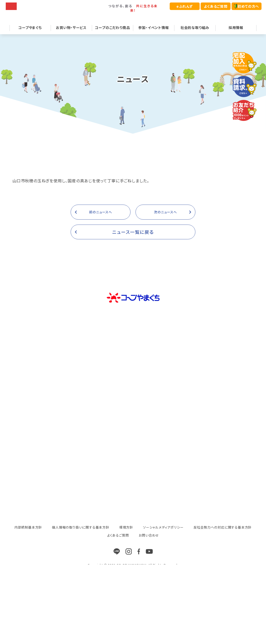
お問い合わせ (149, 541)
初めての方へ (247, 6)
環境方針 (126, 533)
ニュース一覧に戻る (133, 238)
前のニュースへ (101, 218)
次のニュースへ (165, 218)
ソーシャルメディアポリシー (163, 533)
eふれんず (185, 6)
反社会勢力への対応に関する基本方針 (223, 533)
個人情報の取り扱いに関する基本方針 (81, 533)
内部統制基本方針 (28, 533)
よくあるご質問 (216, 6)
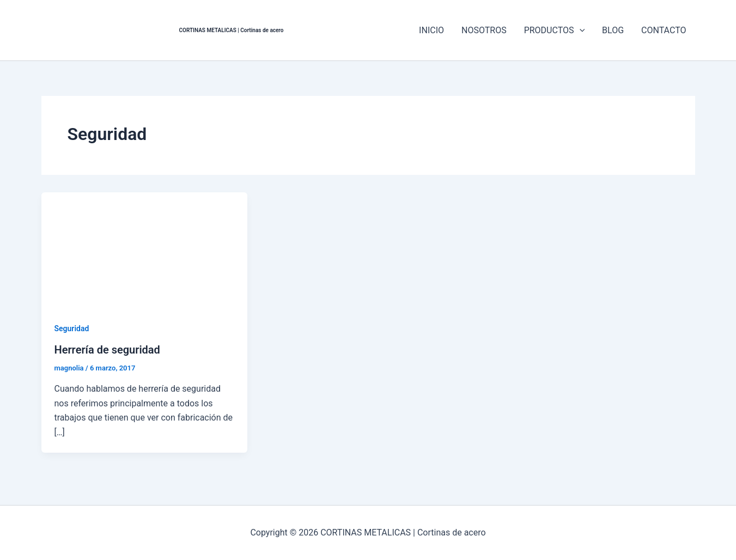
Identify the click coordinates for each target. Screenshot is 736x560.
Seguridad (72, 328)
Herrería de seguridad (107, 350)
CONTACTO (664, 30)
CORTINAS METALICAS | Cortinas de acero (232, 30)
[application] (580, 31)
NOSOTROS (484, 30)
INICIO (431, 30)
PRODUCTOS (554, 31)
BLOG (613, 30)
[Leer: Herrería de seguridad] (144, 249)
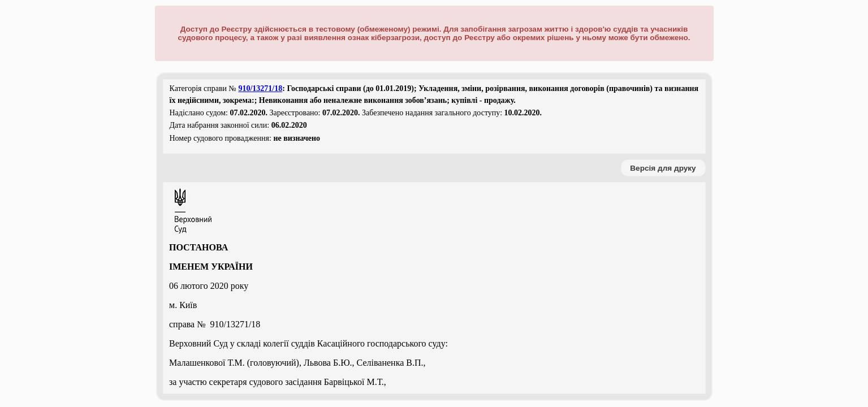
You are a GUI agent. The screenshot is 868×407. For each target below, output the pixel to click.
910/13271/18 (260, 88)
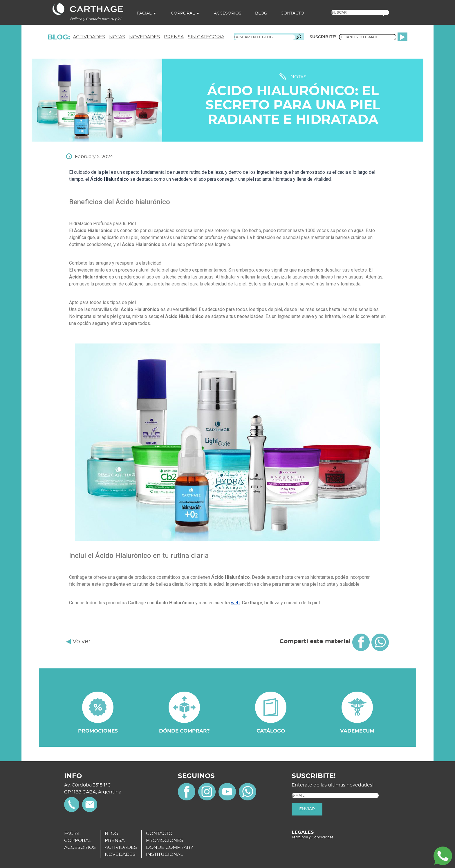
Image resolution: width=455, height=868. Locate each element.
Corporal (183, 13)
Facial (144, 13)
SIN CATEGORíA (206, 37)
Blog (261, 13)
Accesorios (228, 13)
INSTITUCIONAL (164, 854)
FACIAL (72, 833)
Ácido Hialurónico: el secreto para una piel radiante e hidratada (293, 105)
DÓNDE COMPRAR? (170, 847)
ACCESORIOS (80, 847)
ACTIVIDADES (89, 37)
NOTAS (117, 37)
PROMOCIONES (164, 840)
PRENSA (174, 37)
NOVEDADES (144, 37)
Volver (78, 641)
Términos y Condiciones (312, 837)
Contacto (292, 13)
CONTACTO (159, 833)
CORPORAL (78, 840)
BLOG (111, 833)
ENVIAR (307, 809)
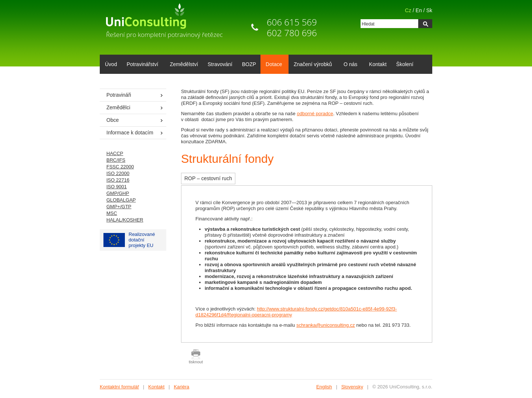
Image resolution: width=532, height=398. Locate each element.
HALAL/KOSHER (125, 220)
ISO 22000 (118, 173)
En (419, 10)
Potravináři (119, 95)
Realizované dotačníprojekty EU (129, 240)
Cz (408, 10)
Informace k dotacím (130, 133)
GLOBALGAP (121, 200)
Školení (405, 64)
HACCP (115, 153)
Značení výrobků (311, 65)
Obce (112, 120)
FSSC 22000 (120, 167)
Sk (429, 10)
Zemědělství (184, 64)
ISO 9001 (116, 186)
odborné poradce (315, 113)
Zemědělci (118, 107)
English (324, 387)
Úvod (111, 64)
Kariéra (181, 387)
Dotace (272, 65)
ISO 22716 (118, 180)
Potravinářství (141, 65)
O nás (349, 65)
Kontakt (378, 64)
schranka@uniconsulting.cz (325, 325)
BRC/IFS (116, 160)
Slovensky (352, 387)
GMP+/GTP (119, 206)
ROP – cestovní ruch (208, 178)
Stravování (220, 64)
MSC (112, 213)
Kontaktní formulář (119, 387)
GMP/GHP (117, 193)
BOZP (249, 64)
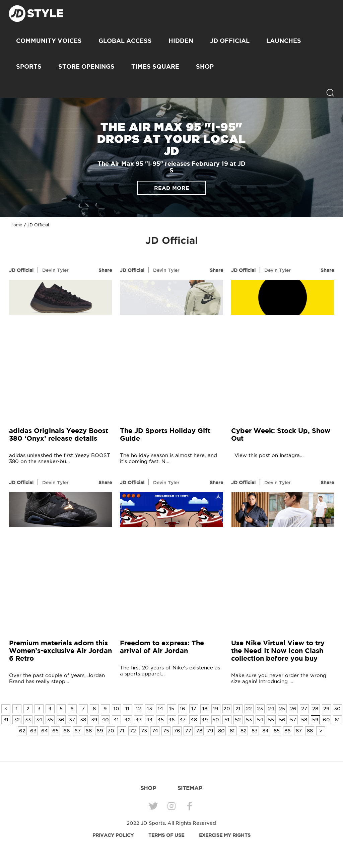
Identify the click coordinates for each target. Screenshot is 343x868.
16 (183, 709)
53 (249, 720)
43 (138, 720)
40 (105, 720)
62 (22, 731)
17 (194, 709)
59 (315, 720)
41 (116, 720)
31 (6, 720)
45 (160, 720)
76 (177, 731)
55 (271, 720)
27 (304, 709)
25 (282, 709)
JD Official (230, 40)
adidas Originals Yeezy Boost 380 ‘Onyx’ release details (59, 434)
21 (238, 709)
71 (122, 731)
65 (55, 731)
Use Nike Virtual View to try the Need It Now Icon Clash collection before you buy (278, 650)
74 (155, 731)
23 (260, 709)
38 (83, 720)
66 (67, 731)
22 (249, 709)
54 (260, 720)
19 (216, 709)
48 (194, 720)
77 (188, 731)
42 (127, 720)
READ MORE (172, 188)
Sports (29, 66)
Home (16, 225)
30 (337, 709)
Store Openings (86, 66)
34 (39, 720)
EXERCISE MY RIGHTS (225, 835)
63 (33, 731)
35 (50, 720)
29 (326, 709)
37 (72, 720)
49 (205, 720)
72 (133, 731)
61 (337, 720)
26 (293, 709)
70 (111, 731)
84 (265, 731)
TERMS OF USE (166, 835)
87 (299, 731)
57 (293, 720)
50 (216, 720)
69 (100, 731)
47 (183, 720)
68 (89, 731)
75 (166, 731)
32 (17, 720)
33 (28, 720)
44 (149, 720)
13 (149, 709)
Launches (284, 40)
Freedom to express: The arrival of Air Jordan (162, 647)
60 (326, 720)
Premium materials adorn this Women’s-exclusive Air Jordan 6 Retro (60, 650)
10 (116, 709)
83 (254, 731)
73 (144, 731)
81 (232, 731)
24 (271, 709)
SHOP (205, 66)
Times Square (155, 66)
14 (160, 709)
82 (244, 731)
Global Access (125, 40)
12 (138, 709)
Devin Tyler (55, 270)
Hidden (181, 40)
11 (127, 709)
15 (172, 709)
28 (315, 709)
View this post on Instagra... (268, 456)
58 (304, 720)
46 (172, 720)
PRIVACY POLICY (113, 835)
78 (199, 731)
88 (310, 731)
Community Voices (49, 40)
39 (94, 720)
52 (238, 720)
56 (282, 720)
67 (77, 731)
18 (205, 709)
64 (44, 731)
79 (210, 731)
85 (277, 731)
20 (227, 709)
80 (221, 731)
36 (61, 720)
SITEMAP (190, 788)
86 (287, 731)
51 (227, 720)
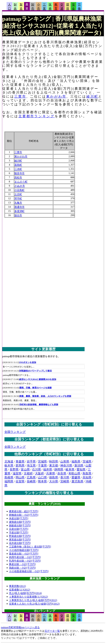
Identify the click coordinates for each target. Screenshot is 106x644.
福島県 (76, 462)
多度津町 (20, 211)
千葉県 (42, 466)
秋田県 (54, 462)
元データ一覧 (52, 631)
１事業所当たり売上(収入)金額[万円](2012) (33, 600)
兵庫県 (51, 473)
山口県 (42, 477)
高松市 (18, 178)
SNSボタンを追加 (28, 362)
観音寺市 (20, 173)
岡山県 (20, 477)
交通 (62, 6)
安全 (73, 6)
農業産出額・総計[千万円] (24, 511)
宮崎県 (65, 481)
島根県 (9, 477)
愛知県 (81, 470)
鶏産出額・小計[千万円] (22, 568)
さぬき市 (20, 186)
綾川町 (92, 96)
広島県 (31, 477)
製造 (21, 6)
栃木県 (9, 466)
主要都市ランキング (37, 116)
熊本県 (42, 481)
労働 (79, 6)
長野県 (14, 470)
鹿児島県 (77, 481)
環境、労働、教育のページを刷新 (35, 388)
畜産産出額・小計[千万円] (24, 554)
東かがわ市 (56, 96)
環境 (68, 6)
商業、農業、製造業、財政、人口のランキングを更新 (45, 396)
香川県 (65, 477)
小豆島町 (20, 190)
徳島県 (54, 477)
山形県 (65, 462)
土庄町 (18, 194)
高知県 (87, 477)
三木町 (18, 169)
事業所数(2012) (17, 586)
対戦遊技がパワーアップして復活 (35, 371)
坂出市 (18, 215)
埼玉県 (31, 466)
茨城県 (87, 462)
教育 (56, 6)
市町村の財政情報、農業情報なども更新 (39, 404)
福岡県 (9, 481)
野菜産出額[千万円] (20, 536)
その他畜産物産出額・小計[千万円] (29, 571)
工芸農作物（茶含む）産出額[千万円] (30, 546)
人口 (10, 6)
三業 (44, 6)
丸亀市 (18, 203)
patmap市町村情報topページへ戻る (20, 627)
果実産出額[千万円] (20, 540)
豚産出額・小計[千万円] (22, 564)
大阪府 (39, 473)
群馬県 (20, 466)
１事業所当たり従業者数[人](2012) (28, 596)
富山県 (25, 470)
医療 (50, 6)
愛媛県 (76, 477)
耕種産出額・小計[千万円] (24, 515)
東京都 (54, 466)
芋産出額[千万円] (19, 532)
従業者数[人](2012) (20, 590)
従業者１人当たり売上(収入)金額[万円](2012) (34, 604)
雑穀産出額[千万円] (20, 525)
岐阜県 (70, 470)
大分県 (54, 481)
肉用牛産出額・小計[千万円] (25, 557)
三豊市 (20, 96)
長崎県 (31, 481)
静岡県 (59, 470)
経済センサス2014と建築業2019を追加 (38, 379)
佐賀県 (20, 481)
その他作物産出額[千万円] (24, 550)
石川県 (36, 470)
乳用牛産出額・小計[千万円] (25, 560)
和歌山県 (74, 473)
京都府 (28, 473)
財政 (15, 6)
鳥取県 (87, 473)
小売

## REQUIREMENT:
Rewrite the records above from the line that contains "85 (277, 731)" through the line that contains "綾川町 (92, 96)", keeping the requests and multiplying each answer coordinate by 0.7, rounded to a whole number with halves going up. Leave every other number unchanged and omit the pictures.

## FINAL RESULT:
85 (194, 512)
20 (159, 496)
80 (155, 512)
36 (43, 504)
SITEMAP (133, 552)
86 (201, 512)
51 (159, 504)
Identify the click coordinates for each target. Screenshot is 106x644.
福島県 (53, 323)
多度津町 (14, 148)
千葉県 (29, 326)
秋田県 (38, 323)
元データ一覧 (36, 442)
１事業所当たり売上(収入)金額[万円](2012) (23, 420)
兵庫県 (36, 331)
山口県 (29, 334)
高松市 (13, 125)
SNSボタンを追加 (20, 253)
観音寺市 (14, 121)
岡山県 (14, 334)
交通 (43, 4)
安全 (51, 4)
農業産出額・総計[千万円] (17, 358)
宮崎県 (46, 337)
島根県 (6, 334)
愛知県 (57, 329)
鶏産出額・小計[千万円] (15, 398)
さぬき市 (14, 130)
綾川町 (64, 67)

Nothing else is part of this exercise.